**Aim of the task**
Gather each line containing the string "Delete" from these entries.

Saved data entries:
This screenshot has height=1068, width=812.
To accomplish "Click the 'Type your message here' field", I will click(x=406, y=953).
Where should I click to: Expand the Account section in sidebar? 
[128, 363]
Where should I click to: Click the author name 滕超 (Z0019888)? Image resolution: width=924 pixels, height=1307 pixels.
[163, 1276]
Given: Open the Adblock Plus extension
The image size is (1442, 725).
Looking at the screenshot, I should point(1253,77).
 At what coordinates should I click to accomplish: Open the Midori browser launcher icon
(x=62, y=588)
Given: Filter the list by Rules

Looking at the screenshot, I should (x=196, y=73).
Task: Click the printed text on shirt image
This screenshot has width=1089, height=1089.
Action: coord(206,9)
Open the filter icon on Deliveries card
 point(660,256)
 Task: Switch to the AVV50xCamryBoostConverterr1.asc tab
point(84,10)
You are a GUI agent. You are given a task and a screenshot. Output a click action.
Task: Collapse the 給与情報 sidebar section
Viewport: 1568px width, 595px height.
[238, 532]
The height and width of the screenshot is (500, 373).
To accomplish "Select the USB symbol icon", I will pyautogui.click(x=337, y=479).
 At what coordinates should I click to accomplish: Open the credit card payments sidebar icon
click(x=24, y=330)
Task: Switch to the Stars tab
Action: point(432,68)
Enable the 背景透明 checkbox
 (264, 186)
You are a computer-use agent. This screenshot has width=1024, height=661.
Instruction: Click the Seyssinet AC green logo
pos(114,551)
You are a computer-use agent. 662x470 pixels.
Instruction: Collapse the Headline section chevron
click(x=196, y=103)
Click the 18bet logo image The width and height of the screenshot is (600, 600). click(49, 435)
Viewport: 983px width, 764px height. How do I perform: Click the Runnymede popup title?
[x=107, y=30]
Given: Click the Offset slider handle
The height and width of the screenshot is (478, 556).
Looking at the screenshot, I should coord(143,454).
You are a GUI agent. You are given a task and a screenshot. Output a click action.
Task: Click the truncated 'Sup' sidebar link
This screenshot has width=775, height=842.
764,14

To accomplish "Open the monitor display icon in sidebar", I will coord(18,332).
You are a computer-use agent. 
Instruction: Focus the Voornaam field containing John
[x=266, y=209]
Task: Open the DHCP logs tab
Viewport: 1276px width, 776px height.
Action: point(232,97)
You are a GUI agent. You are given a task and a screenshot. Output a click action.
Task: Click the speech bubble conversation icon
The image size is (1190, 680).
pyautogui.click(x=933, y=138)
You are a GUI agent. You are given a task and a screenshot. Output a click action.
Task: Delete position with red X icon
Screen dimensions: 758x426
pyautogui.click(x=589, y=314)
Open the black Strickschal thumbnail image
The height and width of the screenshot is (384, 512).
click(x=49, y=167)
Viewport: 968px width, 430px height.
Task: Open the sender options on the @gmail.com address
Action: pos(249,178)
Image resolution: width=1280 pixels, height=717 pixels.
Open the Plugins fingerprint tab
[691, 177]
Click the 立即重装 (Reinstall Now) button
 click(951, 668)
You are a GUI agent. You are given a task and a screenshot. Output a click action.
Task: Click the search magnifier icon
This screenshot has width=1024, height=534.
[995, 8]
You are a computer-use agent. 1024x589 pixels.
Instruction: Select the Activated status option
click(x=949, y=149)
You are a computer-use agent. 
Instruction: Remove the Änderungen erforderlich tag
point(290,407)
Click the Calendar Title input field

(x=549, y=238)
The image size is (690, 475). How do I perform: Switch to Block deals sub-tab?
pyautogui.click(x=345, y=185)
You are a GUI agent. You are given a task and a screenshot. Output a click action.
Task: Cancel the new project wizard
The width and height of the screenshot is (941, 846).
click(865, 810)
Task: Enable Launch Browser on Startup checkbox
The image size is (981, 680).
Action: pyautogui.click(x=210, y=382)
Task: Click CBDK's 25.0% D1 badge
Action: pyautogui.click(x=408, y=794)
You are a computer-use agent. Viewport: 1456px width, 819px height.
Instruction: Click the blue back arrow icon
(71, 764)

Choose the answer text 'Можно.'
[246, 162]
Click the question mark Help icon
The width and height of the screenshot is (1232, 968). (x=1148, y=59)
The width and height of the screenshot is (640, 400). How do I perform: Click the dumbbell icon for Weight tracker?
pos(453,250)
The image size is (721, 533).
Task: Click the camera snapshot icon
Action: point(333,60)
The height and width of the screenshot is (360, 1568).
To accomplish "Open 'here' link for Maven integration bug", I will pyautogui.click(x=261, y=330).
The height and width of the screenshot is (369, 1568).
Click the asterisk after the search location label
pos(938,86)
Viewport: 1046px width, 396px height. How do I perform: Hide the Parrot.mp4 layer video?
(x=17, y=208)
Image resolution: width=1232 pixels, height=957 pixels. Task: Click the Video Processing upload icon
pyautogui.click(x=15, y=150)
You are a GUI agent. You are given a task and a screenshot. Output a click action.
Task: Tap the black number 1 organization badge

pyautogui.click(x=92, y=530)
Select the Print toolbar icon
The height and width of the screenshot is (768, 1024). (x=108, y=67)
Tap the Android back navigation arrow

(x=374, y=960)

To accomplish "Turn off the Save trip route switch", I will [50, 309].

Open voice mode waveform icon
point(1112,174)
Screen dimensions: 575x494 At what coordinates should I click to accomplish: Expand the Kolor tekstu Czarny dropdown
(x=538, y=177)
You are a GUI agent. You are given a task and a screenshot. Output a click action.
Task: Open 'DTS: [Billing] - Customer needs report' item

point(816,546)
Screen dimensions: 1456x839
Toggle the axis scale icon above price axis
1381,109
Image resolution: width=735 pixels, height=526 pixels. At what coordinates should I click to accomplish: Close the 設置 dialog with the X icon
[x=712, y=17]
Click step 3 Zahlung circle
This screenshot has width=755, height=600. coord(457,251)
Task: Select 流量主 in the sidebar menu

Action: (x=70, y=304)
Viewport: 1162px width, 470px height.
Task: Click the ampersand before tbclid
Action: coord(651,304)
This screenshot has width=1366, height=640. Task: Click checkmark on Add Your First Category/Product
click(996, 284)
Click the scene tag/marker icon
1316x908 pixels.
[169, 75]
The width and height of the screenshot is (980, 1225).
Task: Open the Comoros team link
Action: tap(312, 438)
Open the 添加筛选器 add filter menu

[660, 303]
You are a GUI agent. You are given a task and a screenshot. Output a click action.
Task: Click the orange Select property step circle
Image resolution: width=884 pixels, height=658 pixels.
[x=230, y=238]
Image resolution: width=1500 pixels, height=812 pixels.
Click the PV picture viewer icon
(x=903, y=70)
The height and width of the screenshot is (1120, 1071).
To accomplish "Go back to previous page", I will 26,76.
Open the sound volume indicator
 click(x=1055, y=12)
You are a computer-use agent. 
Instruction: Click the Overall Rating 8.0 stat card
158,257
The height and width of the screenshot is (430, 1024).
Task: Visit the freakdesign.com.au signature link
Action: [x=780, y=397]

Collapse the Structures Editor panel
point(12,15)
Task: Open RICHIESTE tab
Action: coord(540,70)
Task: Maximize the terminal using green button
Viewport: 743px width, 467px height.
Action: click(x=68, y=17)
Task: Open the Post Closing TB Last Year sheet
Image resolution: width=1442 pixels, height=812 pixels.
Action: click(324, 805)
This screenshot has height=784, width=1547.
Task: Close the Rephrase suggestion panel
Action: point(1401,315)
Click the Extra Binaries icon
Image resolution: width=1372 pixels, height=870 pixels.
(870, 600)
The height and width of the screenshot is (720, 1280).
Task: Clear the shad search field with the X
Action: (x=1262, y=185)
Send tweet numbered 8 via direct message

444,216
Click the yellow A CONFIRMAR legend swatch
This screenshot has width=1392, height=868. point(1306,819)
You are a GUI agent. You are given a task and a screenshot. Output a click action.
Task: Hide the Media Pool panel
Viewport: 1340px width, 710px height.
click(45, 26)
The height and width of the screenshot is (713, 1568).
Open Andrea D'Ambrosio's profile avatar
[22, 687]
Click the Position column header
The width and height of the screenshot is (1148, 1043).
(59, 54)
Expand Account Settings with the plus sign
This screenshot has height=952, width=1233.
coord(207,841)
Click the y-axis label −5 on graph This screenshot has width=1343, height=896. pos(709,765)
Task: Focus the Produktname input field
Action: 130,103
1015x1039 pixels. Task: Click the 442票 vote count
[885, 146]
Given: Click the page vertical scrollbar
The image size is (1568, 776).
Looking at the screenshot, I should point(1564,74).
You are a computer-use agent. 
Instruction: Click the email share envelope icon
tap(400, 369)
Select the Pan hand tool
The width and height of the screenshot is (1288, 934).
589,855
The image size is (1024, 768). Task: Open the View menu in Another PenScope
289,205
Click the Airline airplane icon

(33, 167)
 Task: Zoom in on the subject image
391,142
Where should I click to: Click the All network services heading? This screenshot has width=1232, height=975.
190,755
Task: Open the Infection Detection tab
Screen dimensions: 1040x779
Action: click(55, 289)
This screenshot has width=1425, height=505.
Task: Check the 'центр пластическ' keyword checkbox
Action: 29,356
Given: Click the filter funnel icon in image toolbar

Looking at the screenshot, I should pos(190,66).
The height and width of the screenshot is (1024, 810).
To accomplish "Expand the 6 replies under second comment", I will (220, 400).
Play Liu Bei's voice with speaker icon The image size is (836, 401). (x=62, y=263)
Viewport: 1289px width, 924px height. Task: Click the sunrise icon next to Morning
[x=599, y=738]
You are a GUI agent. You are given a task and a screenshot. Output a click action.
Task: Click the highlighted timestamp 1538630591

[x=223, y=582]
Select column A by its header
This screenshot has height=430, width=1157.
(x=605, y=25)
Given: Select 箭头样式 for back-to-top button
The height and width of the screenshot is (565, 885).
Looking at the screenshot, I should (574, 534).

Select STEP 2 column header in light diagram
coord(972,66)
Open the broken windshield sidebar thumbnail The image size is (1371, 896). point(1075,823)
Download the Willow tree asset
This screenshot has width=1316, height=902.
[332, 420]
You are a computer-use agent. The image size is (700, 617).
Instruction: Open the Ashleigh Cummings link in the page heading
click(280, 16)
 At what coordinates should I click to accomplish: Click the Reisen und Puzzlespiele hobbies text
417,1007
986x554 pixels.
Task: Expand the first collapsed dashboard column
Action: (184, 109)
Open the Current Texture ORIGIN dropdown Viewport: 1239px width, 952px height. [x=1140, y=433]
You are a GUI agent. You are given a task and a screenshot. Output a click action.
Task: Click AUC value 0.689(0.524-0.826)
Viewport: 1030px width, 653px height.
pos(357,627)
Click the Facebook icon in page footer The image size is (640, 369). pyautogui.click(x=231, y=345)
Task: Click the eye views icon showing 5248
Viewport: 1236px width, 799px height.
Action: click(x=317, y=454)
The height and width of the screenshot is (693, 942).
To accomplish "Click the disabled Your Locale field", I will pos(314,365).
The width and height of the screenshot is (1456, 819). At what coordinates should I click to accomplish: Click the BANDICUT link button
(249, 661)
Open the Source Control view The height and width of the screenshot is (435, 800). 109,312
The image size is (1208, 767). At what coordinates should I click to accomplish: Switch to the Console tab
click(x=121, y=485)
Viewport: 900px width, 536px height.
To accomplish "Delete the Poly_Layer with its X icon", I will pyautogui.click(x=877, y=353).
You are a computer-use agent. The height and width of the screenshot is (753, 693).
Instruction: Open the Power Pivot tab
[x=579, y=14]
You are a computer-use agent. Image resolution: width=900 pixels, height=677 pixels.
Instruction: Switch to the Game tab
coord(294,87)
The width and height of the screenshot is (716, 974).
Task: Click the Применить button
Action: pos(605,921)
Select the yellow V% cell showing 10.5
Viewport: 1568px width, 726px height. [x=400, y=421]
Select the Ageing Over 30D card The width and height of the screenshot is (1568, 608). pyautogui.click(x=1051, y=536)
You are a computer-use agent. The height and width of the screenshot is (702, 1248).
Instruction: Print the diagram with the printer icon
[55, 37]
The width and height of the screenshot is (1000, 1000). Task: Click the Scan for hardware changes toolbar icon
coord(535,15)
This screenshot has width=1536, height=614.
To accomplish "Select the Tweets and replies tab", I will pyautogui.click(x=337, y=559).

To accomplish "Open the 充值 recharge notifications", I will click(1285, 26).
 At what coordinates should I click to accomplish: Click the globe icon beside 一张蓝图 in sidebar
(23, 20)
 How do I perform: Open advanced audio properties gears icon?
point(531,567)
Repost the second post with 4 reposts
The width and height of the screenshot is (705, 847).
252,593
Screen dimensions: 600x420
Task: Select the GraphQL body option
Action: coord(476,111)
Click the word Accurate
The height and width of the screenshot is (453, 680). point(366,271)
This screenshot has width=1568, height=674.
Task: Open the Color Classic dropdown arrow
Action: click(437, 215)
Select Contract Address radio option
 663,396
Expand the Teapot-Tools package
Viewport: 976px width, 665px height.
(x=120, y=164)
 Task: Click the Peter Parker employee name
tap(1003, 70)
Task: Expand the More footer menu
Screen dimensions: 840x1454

**Response below**
Task: Delete position with red X icon
To accomplish "Delete the Poly_Layer with its X icon", I will pyautogui.click(x=877, y=353).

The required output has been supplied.